### ACTION ITEM
All that is wanted is how many lines in the records below include the string "computer".

Pixel coordinate grounding data
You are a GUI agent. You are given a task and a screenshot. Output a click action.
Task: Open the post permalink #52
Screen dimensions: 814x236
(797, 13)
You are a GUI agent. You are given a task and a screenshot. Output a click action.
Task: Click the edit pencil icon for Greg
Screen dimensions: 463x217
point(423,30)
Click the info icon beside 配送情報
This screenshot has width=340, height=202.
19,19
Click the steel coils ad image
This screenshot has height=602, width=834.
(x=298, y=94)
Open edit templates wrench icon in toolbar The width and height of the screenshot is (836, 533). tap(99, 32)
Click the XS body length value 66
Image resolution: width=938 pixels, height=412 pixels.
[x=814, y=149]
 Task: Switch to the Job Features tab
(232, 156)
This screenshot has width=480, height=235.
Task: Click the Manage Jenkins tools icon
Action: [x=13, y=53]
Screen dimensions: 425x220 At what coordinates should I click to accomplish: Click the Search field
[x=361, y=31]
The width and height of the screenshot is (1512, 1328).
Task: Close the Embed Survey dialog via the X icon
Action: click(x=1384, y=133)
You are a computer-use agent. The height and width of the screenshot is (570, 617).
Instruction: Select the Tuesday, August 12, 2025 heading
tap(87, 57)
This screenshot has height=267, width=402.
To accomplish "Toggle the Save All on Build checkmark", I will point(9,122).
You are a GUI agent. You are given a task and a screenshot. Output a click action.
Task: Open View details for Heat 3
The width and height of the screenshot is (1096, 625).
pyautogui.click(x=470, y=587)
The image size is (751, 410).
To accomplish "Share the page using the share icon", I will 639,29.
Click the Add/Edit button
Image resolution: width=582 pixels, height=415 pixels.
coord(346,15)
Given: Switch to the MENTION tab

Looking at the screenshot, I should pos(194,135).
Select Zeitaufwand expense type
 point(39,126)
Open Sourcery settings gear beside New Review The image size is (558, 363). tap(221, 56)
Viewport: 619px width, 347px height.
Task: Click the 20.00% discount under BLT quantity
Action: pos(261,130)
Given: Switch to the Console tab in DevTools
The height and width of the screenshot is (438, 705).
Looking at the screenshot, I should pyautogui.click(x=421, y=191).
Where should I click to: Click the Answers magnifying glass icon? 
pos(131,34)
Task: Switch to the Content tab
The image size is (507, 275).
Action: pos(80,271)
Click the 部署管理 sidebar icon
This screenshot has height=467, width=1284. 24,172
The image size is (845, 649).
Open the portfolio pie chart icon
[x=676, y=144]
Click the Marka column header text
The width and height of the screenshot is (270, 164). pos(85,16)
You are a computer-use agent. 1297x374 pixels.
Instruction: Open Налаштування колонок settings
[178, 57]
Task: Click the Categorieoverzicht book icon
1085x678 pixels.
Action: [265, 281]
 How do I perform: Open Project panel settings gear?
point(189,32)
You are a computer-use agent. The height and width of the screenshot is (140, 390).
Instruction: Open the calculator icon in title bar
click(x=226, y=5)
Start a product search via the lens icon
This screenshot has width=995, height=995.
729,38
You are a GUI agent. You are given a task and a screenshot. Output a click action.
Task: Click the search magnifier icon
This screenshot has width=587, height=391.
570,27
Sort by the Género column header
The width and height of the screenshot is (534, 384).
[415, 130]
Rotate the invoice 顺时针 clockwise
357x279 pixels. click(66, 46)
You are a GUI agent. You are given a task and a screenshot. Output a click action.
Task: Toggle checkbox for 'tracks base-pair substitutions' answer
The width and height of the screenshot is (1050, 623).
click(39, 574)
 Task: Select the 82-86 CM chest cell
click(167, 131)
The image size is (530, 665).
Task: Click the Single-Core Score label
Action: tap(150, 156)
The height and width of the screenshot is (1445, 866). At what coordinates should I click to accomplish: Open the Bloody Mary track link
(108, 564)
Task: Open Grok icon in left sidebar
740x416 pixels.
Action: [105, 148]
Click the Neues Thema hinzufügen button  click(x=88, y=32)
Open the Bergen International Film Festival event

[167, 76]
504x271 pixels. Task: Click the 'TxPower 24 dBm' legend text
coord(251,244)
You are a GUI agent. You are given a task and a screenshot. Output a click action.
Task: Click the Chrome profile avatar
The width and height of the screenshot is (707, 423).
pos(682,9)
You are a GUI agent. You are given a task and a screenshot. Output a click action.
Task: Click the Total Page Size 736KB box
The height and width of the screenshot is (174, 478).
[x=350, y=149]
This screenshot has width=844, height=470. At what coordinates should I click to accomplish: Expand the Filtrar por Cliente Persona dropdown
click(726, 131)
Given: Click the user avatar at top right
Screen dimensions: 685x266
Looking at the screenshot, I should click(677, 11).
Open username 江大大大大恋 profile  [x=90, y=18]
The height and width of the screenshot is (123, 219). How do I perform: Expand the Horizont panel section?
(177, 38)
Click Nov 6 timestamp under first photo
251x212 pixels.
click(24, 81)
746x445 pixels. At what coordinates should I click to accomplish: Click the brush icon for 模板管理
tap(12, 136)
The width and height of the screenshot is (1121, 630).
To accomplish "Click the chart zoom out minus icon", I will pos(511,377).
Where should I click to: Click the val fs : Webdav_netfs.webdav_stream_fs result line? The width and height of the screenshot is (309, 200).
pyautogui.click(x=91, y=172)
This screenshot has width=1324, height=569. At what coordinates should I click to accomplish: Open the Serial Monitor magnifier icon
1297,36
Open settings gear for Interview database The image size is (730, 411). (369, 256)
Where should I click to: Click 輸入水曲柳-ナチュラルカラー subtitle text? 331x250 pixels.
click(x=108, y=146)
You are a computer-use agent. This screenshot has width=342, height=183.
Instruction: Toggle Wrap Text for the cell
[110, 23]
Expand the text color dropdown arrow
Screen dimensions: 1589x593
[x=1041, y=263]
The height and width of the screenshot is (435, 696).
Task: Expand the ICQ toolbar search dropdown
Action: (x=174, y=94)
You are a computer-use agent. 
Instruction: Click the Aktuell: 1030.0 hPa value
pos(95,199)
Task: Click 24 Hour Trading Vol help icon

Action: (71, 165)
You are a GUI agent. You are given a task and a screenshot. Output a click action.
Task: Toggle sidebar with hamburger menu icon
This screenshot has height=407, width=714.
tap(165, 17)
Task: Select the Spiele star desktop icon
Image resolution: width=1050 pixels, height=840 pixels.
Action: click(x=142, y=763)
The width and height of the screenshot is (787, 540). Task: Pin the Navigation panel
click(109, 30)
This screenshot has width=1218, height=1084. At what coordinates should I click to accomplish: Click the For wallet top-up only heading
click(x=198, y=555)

### WRITTEN ANSWER
5